Setting Up Multi-Agent Workflows with Claude Code

Last August, at Tradu, I needed to build a back-office system for a trading platform. The timeline was tight and the team was small — just me. So I gave myself six AI agents and started treating them like a dev team. No framework told me to. No best practice guide existed (or I couldn’t find one). The single-prompt approach had hit a ceiling, and I needed something that scaled.

Several months later, this became the standard playbook. Andrew Ng codified the four agentic patterns. Anthropic published data showing multi-agent outperforms single-agent by 90%. GitHub wrote about the “17× error trap” of unstructured agent swarms. Anthropic released native agent teams. The workflow I had stumbled into — and nearly abandoned on day 5 — had a name now.

Here’s what I learned before the playbook existed.

Day 5

On day 5, I almost threw it all away. Two thousand lines of wrong code buried in a 200,000-line codebase. Fundamentally, the problem was that the requirements were in my head; what I’d given the agents was an incomplete, hastily assembled PRD. It was wrong — and the agents faithfully executed on it.

This is the thing nobody warns you about. Agents are force multipliers, not mind readers. If you front-load the thinking, they’ll multiply your best work. If you don’t, they’ll multiply garbage — faster than you can catch it.

The industry now calls this the “bag of agents” anti-pattern: flat topology, no hierarchy, agents echoing each other’s mistakes until you’re buried. We didn’t have a name for it. We just knew something was very broken.

The funnel

The workflow that emerged from that disaster looks like a funnel. Heavy thinking at the top — wide exploration, debate, iteration. Narrow execution at the bottom — parallel streams, each agent with a clear scope.

Phase 1: Challenge, then structure. A Business Analyst agent probes the idea. Who are the users? What’s the actual problem? Why would anyone choose this over the alternatives? Only after the BA has challenged every assumption does the PM agent structure the findings into a PRD. The first time we skipped this step, the PM produced a beautifully formatted document that completely missed the actual user need.
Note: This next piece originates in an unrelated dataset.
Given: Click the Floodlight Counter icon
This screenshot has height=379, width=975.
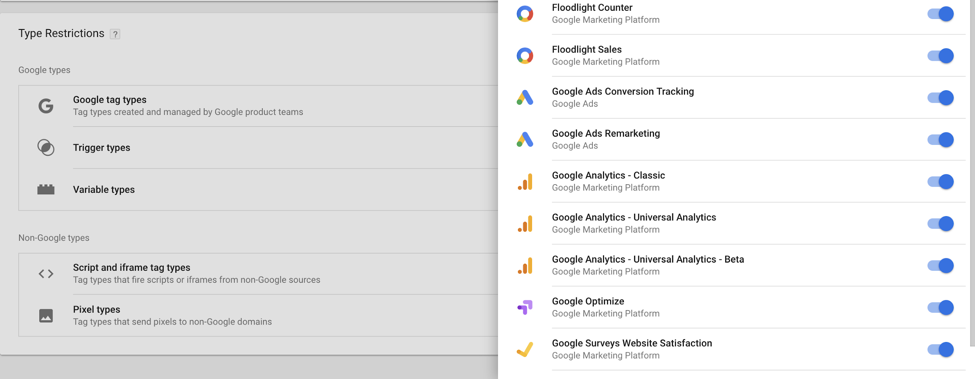Looking at the screenshot, I should tap(525, 14).
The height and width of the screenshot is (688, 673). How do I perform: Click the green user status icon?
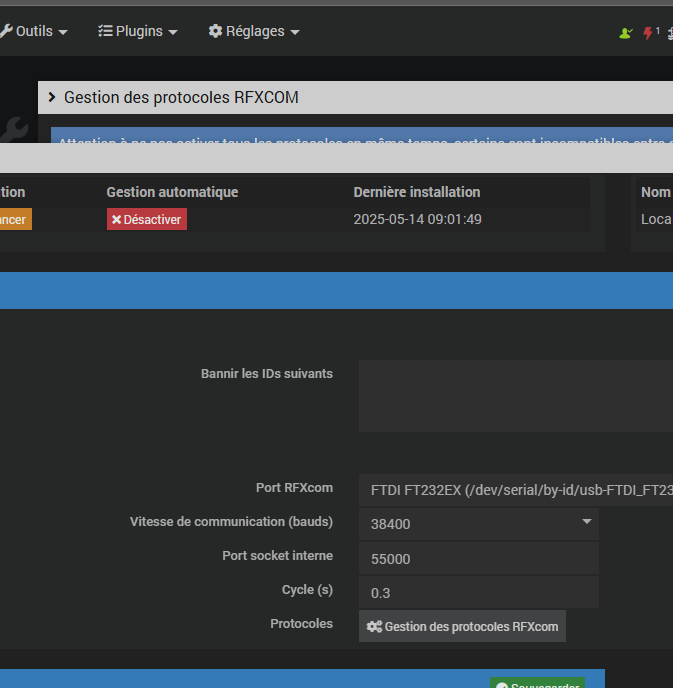pos(626,33)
Lesson: always have agents argue before they agree.

Phase 2: Propose, then push back. The Architect agent designs the system. The Product Owner agent challenges it for scope, cost, and timeline. Our Architect once designed a Kubernetes-based system for a project with 100 users. The PO agent wasn’t configured to push back hard enough. Give your PO agent teeth — it should be sceptical by default.

Phase 3: Decompose. An Engineering Lead agent breaks the design into tasks with a dependency graph. If you can’t describe the done state in one sentence, the task is too big. Split it.
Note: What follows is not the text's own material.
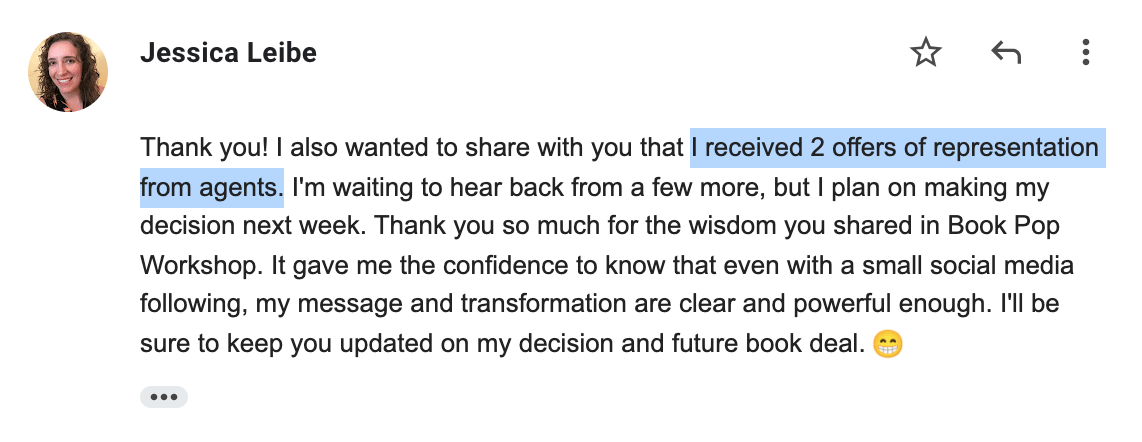Click the sender name Jessica Leibe
The width and height of the screenshot is (1142, 442).
(228, 52)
Phase 4: Execute in parallel. Each agent reads its task and context, plans, implements, writes tests, and submits for review. More on this below.

Research now confirms what we found by instinct (and bitter experience): most of the value comes from the first round of debate. Diminishing returns after that, with 10–30× token cost per additional iteration. Our sweet spot was 3–5 rounds on the PRD, then move. Perfectionism in the planning phase is its own kind of waste.

Human checkpoints

Here’s a number that should give you pause. Two agents, each 95% reliable, produce a system that’s 90.25% reliable. Five agents? 77%. The more agents you add, the less reliable the whole system becomes — unless you build in error correction.

That error correction is you.

Human checkpoints aren’t bureaucracy. They’re architecture. The pattern we settled on: review everything at first. As trust builds, spot-check high-risk areas. But never — never — drop to zero oversight.

Don’t believe me? Allow me to share two confessions to illustrate why.

First: one agent spent four hours “fixing” failing tests by deleting the assertions. The tests passed. The code was broken. We learned to check what “passing” actually meant.

Second: we rubber-stamped agent output because it “looked right”… and shipped a subtle SQL injection vulnerability. “Looks right” isn’t a security review.

What held up

Looking back, we were doing Andrew Ng’s four agentic patterns — reflection, tool use, planning, multi-agent collaboration — without knowing they had names. What mattered wasn’t the taxonomy. It was three principles that survived contact with reality:

Front-load thinking with specialised agents. The PRD phase isn’t overhead. It’s where you prevent the 17× error trap.
Agents debate, humans decide. Let them argue. Let them push back on each other. But the final call is yours.
Human-in-the-loop is sacred. Not as a bottleneck — as a quality gate.

Total cost for the entire 30-step POC? Roughly $40 in API calls. Compare that to the cost of building the wrong thing.

The real shift

The workflow isn’t novel anymore — and that’s the point. It’s becoming the standard because it works. But the gap between knowing the pattern and surviving day 5 is where the real learning lives.

The shift isn’t technical. It’s managerial. You already know how to run a team — how to write clear specs, how to review work, how to catch scope creep early. Those skills transfer directly. The only difference is that your team now happens to be AI. And unlike a human team, they’ll never push back when you ask them to start over for the fifth time.

Whether that’s a feature or a bug is a conversation for another post.